Mademoiselle Paradis – Regard extérieur

De nouveau, Barbara Albert réalise un film très féminin autour de son héroïne principale incarnée par Maria-Victoria Dragus, vue récemment dans Baccalauréat (2016, Cristian Mungiu). La réalisatrice autrichienne réserve cependant aux représentants du sexe fort un traitement moins caricatural que celui observé dans le lourd et pesant Banlieue nord (1999). Mademoiselle Paradis bénéficie donc d’un traitement non manichéen entre les deux genres humains mais interroge sur les choix formels effectués par son auteur.

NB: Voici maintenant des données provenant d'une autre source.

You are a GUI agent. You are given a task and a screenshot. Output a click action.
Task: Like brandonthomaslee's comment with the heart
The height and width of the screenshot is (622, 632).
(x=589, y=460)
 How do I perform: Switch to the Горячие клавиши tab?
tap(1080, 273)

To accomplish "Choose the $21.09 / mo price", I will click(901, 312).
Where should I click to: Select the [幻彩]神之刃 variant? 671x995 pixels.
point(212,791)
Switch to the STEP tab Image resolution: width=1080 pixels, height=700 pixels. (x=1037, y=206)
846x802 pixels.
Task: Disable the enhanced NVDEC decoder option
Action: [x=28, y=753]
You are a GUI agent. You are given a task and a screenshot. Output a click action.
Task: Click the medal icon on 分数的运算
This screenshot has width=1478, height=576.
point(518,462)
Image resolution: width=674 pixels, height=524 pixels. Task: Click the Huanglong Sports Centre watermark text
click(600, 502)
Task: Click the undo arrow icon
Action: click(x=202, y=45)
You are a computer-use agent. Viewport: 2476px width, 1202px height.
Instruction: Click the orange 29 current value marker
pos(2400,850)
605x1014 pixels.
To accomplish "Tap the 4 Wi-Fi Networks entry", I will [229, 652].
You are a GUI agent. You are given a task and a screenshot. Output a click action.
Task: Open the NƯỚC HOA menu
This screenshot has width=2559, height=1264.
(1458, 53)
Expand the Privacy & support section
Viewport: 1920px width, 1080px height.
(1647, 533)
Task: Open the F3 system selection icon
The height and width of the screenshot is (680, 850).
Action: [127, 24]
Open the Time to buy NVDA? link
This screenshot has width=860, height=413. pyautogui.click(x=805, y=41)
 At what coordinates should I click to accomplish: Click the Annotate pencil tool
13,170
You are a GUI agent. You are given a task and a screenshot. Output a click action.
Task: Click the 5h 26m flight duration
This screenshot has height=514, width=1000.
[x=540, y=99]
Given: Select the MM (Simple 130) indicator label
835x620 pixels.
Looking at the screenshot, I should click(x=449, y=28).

Vienne, 1777, la pianiste aveugle de 18 ans, « Wunderkind », Maria Theresia Paradis, a perdu la vue à l’âge de trois ans. Après d’innombrables expériences médicales ratées, ses parents l’emmènent au domaine du controversé médecin Franz Anton Mesmer, où elle rejoint un groupe de patients extravagants. Elle goûte la liberté pour la première fois dans ce monde rococo, mais commence à remarquer que si le traitement de Mesmer lui permet de recouvrer la vue, elle perd sa virtuosité musicale.

En s’inspirant du roman Mesmerized d’Alissa Walser, Barbara Albert s’empare d’un sujet intéressant et à controverse né autour du magnétiseur Franz Anton Mesmer (Devid Striesow) et du courant social dont il fut l’instigateur. Ce film en costumes – l’action se situe à Vienne en 1777 – bénéficie d’une reconstitution historique plutôt soignée et dépeint avec à-propos le milieu aristocratique de l’époque de la capitale autrichienne. Un environnement social régi par des us et coutumes conservatrices dont les héroïnes féminines de Mademoiselle Paradis cherchent à s’émanciper.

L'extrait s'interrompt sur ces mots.